> [작성된 요청] 아래 목록에서 다음 문자열이 들어 있는 줄을 모두 찾아 반환하세요: "Task".

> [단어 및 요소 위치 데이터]
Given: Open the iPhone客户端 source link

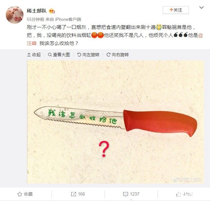Looking at the screenshot, I should [68, 19].
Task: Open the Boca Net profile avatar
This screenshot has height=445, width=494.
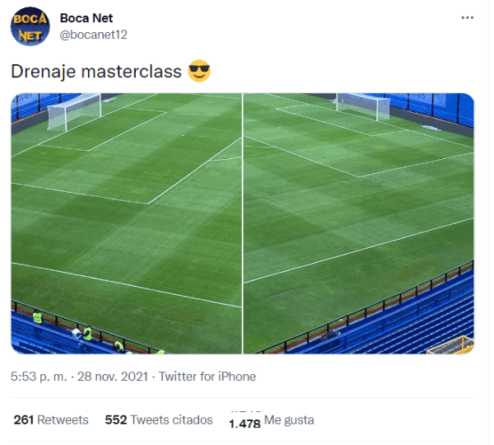Action: (x=30, y=26)
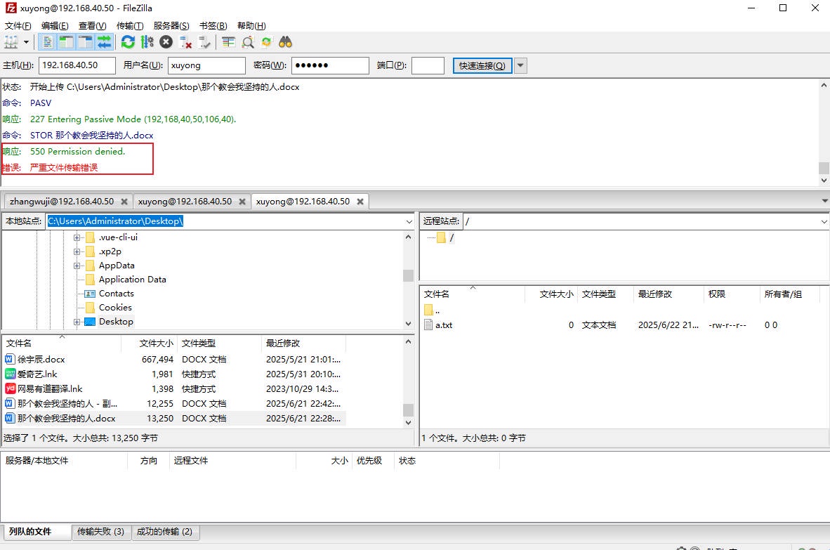
Task: Click the disconnect from server icon
Action: pyautogui.click(x=186, y=42)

> [전체 출력]
Task: Open the Boca Net profile avatar
Task: Click the disconnect from server icon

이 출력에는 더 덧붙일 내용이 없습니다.